*** Input data ***

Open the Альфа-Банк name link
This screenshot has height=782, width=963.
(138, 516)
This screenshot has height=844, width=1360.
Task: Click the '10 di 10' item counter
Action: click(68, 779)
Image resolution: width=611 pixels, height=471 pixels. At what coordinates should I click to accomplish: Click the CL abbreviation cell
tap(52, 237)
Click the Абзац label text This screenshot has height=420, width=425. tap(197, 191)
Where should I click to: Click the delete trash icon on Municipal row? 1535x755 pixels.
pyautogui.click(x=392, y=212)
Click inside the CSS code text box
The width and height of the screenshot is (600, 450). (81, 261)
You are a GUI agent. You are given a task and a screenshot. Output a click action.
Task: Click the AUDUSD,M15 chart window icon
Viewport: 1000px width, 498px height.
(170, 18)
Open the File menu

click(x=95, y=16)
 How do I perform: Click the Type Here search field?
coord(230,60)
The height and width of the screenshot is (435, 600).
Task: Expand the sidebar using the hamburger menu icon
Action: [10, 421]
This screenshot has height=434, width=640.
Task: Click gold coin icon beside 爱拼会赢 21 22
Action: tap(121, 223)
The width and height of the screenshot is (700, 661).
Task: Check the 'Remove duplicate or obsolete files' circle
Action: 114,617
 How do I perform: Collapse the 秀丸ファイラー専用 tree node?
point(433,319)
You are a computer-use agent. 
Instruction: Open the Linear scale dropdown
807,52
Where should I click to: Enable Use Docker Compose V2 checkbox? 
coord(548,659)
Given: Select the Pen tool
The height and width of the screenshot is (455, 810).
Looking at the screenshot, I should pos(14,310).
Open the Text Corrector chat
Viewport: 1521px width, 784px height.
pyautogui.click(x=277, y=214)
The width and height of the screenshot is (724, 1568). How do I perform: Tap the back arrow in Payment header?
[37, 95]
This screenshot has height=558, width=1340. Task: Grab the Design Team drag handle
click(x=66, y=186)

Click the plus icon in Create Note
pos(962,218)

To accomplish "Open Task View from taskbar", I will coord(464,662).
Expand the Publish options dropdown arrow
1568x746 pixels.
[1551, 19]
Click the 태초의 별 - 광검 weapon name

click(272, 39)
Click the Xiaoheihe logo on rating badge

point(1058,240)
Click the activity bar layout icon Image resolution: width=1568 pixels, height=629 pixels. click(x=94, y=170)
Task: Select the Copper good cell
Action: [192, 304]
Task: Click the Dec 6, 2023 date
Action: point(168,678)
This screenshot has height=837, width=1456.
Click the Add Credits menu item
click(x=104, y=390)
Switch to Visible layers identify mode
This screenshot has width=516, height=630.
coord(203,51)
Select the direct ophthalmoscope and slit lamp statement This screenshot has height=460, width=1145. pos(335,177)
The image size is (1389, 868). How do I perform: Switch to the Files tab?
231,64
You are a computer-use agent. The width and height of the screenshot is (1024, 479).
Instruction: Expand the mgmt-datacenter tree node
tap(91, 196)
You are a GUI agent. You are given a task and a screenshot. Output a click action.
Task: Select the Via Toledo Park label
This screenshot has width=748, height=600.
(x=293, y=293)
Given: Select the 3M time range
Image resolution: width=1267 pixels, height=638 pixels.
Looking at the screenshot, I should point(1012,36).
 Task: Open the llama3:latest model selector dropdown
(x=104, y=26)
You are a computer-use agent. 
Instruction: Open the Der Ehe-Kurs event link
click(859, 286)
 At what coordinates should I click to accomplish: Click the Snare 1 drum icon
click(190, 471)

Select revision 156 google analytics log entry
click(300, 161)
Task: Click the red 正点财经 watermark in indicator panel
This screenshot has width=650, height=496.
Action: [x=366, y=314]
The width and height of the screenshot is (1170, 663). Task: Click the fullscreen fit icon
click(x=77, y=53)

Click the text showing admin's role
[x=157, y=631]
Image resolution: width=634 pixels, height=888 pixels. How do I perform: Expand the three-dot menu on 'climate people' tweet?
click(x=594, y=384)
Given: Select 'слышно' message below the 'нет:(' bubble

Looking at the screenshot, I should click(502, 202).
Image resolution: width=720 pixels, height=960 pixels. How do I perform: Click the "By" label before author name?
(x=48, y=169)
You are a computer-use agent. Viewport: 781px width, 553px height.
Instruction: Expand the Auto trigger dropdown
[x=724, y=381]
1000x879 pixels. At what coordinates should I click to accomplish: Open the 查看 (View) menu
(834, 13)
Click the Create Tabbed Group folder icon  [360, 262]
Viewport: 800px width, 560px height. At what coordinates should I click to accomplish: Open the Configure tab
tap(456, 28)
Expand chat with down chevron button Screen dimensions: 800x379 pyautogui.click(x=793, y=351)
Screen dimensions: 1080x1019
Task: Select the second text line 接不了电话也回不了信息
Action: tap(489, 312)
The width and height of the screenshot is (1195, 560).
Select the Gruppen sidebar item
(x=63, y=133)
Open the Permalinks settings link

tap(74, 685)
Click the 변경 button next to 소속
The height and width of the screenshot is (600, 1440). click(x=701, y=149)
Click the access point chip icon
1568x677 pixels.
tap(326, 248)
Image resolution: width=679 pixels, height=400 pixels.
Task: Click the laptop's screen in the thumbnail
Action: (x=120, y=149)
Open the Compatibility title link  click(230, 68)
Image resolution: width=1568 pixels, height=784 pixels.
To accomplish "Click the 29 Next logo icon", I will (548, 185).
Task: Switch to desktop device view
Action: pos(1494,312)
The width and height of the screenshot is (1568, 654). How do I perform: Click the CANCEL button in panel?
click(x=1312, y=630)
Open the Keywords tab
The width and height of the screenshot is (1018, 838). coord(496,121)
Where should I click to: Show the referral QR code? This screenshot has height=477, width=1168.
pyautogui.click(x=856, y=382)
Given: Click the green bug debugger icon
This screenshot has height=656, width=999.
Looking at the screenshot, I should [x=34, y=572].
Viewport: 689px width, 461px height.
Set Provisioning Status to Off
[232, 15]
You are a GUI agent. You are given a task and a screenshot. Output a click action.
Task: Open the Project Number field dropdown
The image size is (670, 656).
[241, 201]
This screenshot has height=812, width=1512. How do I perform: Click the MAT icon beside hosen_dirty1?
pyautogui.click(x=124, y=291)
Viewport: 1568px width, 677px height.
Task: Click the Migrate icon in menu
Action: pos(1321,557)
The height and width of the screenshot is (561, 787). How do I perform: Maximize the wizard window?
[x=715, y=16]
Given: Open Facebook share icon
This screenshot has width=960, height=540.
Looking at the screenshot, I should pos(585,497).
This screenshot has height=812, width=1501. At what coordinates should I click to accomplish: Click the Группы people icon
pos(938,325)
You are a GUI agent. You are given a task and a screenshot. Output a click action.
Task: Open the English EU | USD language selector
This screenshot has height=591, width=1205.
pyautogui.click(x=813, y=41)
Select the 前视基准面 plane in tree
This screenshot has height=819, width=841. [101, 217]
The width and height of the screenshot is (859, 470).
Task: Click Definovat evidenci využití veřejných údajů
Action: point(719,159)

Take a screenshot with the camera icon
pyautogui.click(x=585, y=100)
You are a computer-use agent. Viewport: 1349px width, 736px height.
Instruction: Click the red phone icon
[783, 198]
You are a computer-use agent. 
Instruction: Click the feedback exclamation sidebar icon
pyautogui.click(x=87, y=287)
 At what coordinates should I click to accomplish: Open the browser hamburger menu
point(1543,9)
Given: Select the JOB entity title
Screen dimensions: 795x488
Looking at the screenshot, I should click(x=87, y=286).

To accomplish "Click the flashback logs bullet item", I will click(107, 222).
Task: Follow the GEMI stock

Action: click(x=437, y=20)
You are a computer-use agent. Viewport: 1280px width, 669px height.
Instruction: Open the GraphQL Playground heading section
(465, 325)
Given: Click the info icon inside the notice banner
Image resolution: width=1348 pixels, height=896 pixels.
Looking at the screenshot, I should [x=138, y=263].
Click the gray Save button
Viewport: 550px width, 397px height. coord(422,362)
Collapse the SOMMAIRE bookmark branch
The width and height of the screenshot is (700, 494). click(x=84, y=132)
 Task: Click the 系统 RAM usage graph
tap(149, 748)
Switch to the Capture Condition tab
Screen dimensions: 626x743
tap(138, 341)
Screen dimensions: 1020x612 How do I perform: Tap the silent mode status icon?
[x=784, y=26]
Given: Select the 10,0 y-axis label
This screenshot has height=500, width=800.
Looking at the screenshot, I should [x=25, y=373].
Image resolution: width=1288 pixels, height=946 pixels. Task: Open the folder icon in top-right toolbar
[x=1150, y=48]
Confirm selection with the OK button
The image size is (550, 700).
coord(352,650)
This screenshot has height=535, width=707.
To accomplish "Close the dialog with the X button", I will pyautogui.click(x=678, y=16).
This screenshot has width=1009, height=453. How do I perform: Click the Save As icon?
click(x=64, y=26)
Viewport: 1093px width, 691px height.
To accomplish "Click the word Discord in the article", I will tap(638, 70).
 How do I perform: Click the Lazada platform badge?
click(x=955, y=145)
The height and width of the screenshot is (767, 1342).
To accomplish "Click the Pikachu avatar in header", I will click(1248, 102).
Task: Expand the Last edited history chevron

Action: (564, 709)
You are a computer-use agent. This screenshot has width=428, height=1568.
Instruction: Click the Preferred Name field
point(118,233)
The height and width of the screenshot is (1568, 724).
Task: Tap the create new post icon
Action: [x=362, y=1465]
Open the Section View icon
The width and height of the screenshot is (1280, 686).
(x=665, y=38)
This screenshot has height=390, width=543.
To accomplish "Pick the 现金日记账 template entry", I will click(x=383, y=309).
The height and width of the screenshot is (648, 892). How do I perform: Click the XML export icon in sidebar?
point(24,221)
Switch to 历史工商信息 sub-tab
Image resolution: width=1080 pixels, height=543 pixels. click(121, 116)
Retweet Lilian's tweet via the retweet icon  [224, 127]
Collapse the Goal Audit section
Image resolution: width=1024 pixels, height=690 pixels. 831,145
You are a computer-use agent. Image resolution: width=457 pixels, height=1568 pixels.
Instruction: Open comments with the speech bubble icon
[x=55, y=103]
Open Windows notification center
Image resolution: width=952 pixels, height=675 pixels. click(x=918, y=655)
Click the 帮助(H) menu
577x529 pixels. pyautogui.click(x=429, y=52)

***

**Assigned task:** From the records above, print exactly the lines that run from the line with "Set Provisioning Status to Off" to the line with "Given: Select the JOB entity title", inclusive.

**Worked solution:**
Set Provisioning Status to Off
[232, 15]
You are a GUI agent. You are given a task and a screenshot. Output a click action.
Task: Open the Project Number field dropdown
The image size is (670, 656).
[241, 201]
This screenshot has height=812, width=1512. How do I perform: Click the MAT icon beside hosen_dirty1?
pyautogui.click(x=124, y=291)
Viewport: 1568px width, 677px height.
Task: Click the Migrate icon in menu
Action: pos(1321,557)
The height and width of the screenshot is (561, 787). How do I perform: Maximize the wizard window?
[x=715, y=16]
Given: Open Facebook share icon
This screenshot has width=960, height=540.
Looking at the screenshot, I should pos(585,497).
This screenshot has height=812, width=1501. At what coordinates should I click to accomplish: Click the Группы people icon
pos(938,325)
You are a GUI agent. You are given a task and a screenshot. Output a click action.
Task: Open the English EU | USD language selector
This screenshot has height=591, width=1205.
pyautogui.click(x=813, y=41)
Select the 前视基准面 plane in tree
This screenshot has height=819, width=841. [101, 217]
The width and height of the screenshot is (859, 470).
Task: Click Definovat evidenci využití veřejných údajů
Action: point(719,159)

Take a screenshot with the camera icon
pyautogui.click(x=585, y=100)
You are a computer-use agent. Viewport: 1349px width, 736px height.
Instruction: Click the red phone icon
[783, 198]
You are a computer-use agent. 
Instruction: Click the feedback exclamation sidebar icon
pyautogui.click(x=87, y=287)
 At what coordinates should I click to accomplish: Open the browser hamburger menu
point(1543,9)
Given: Select the JOB entity title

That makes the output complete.